If you do not do so already, imagine living a life of relative prosperity, and security – one in which all of your needs are met – only to have to flee for your life, across some border in another country, due to a famine or foreign invasion. Now you exist in what to you are ramshackle dwellings. In this example, maybe you don’t do it alone, but have a spouse and children that you have to take with you. Everyone there is just like you: unable to see what the future will hold, poor, with depleted hopes, with luxuries of the previous life lived now wholly out of reach.
And regardless of this horrible reality, there is a safety here that you did not have before you had to live in a refugee camp.
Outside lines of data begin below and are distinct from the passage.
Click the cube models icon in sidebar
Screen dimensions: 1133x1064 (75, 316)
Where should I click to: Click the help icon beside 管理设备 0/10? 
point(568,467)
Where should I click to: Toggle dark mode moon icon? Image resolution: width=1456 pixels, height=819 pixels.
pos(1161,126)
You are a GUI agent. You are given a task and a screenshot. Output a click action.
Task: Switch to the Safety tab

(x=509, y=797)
Among those that I have encountered that have risked the most in order to live out their whole-hearted faith, tragedies have afflicted them most unjustly. In all of the cases I have seen, the personal hopes for their lives were badly jeopardized, due to a series of sufferings and difficulties that left them scars, wary, and weary due to their pursuit of God and His will.
None were wealthy. None were prosperous. None had seen a breakthrough in their lives they always hoped God would give them, but they are all holding on. Now they all ask themselves: “why have other believers I know found their way to the things they needed and wanted in life, when I have tried much harder than them to pursue God, and have received nothing? Does God still care about my dreams?”
It makes them seem less significant. They wonder whether they should seriously regret the path they have taken. Maybe they should not have lived so much of their life by faith – or maybe they just didn’t hear God, or were maybe not at all led by the Holy Spirit in their endeavors. Maybe they will die in regret of all that they could not have. All of these thoughts dwell in them after all that has happened to them.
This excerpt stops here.